_HOW TO COMPLETE THIS TASK_
Your response should match the records line for line.

Entries taken from a collection
+++

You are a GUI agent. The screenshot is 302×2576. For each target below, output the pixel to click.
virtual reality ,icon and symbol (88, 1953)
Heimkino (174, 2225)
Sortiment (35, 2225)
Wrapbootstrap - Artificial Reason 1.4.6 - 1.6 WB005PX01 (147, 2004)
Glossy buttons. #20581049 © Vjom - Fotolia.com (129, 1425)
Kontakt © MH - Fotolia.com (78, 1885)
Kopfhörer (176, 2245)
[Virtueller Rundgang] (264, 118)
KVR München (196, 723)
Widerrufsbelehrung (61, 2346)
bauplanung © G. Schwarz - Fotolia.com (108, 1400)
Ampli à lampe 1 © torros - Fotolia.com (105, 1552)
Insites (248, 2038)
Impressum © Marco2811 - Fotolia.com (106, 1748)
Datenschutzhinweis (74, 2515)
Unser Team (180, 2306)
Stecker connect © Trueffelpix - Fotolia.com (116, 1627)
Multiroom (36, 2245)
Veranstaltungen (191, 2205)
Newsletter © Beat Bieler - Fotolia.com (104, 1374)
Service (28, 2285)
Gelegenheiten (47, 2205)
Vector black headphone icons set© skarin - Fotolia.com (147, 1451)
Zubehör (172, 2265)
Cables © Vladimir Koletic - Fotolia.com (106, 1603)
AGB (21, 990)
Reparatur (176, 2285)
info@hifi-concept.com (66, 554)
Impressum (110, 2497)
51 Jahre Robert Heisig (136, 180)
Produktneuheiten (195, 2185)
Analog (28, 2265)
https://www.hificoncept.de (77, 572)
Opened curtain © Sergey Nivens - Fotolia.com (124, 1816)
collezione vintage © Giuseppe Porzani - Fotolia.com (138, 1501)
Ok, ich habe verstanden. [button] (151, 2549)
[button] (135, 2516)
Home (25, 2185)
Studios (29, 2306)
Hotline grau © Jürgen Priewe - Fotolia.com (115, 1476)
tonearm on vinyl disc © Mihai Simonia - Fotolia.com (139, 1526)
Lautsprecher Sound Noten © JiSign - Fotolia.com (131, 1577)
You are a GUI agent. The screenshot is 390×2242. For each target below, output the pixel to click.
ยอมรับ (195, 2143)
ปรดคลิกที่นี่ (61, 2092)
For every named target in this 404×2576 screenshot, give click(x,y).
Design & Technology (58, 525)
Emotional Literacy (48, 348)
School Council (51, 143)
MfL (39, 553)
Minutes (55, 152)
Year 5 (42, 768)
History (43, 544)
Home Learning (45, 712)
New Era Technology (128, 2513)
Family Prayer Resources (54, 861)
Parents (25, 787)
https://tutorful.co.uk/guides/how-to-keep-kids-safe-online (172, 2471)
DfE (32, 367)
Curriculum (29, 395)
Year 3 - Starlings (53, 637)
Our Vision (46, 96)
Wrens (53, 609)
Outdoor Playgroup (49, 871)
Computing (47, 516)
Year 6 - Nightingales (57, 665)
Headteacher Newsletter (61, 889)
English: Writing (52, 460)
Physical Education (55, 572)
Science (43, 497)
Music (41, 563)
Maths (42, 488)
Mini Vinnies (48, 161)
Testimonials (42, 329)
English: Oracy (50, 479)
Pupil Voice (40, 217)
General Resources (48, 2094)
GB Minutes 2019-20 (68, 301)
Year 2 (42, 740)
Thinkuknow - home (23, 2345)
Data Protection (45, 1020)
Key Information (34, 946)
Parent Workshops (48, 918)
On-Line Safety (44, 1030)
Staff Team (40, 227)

+++

_TASK OUTPUT_
You are a GUI agent. The screenshot is 302×2576. For each target below, output the pixel to click.
virtual reality ,icon and symbol (88, 1953)
Heimkino (174, 2225)
Sortiment (35, 2225)
Wrapbootstrap - Artificial Reason 1.4.6 - 1.6 WB005PX01 (147, 2004)
Glossy buttons. #20581049 © Vjom - Fotolia.com (129, 1425)
Kontakt © MH - Fotolia.com (78, 1885)
Kopfhörer (176, 2245)
[Virtueller Rundgang] (264, 118)
KVR München (196, 723)
Widerrufsbelehrung (61, 2346)
bauplanung © G. Schwarz - Fotolia.com (108, 1400)
Ampli à lampe 1 © torros - Fotolia.com (105, 1552)
Insites (248, 2038)
Impressum © Marco2811 - Fotolia.com (106, 1748)
Datenschutzhinweis (74, 2515)
Unser Team (180, 2306)
Stecker connect © Trueffelpix - Fotolia.com (116, 1627)
Multiroom (36, 2245)
Veranstaltungen (191, 2205)
Newsletter © Beat Bieler - Fotolia.com (104, 1374)
Service (28, 2285)
Gelegenheiten (47, 2205)
Vector black headphone icons set© skarin - Fotolia.com (147, 1451)
Zubehör (172, 2265)
Cables © Vladimir Koletic - Fotolia.com (106, 1603)
AGB (21, 990)
Reparatur (176, 2285)
info@hifi-concept.com (66, 554)
Impressum (110, 2497)
51 Jahre Robert Heisig (136, 180)
Produktneuheiten (195, 2185)
Analog (28, 2265)
https://www.hificoncept.de (77, 572)
Opened curtain © Sergey Nivens - Fotolia.com (124, 1816)
collezione vintage © Giuseppe Porzani - Fotolia.com (138, 1501)
Ok, ich habe verstanden. [button] (151, 2549)
[button] (135, 2516)
Home (25, 2185)
Studios (29, 2306)
Hotline grau © Jürgen Priewe - Fotolia.com (115, 1476)
tonearm on vinyl disc © Mihai Simonia - Fotolia.com (139, 1526)
Lautsprecher Sound Noten © JiSign - Fotolia.com (131, 1577)
You are a GUI agent. The screenshot is 390×2242. For each target below, output the pixel to click.
ยอมรับ (195, 2143)
ปรดคลิกที่นี่ (61, 2092)
For every named target in this 404×2576 screenshot, give click(x,y).
Design & Technology (58, 525)
Emotional Literacy (48, 348)
School Council (51, 143)
MfL (39, 553)
Minutes (55, 152)
Year 5 (42, 768)
History (43, 544)
Home Learning (45, 712)
New Era Technology (128, 2513)
Family Prayer Resources (54, 861)
Parents (25, 787)
https://tutorful.co.uk/guides/how-to-keep-kids-safe-online (172, 2471)
DfE (32, 367)
Curriculum (29, 395)
Year 3 - Starlings (53, 637)
Our Vision (46, 96)
Wrens (53, 609)
Outdoor Playgroup (49, 871)
Computing (47, 516)
Year 6 - Nightingales (57, 665)
Headteacher Newsletter (61, 889)
English: Writing (52, 460)
Physical Education (55, 572)
Science (43, 497)
Music (41, 563)
Maths (42, 488)
Mini Vinnies (48, 161)
Testimonials (42, 329)
English: Oracy (50, 479)
Pupil Voice (40, 217)
General Resources (48, 2094)
GB Minutes 2019-20 (68, 301)
Year 2 (42, 740)
Thinkuknow - home (23, 2345)
Data Protection (45, 1020)
Key Information (34, 946)
Parent Workshops (48, 918)
On-Line Safety (44, 1030)
Staff Team (40, 227)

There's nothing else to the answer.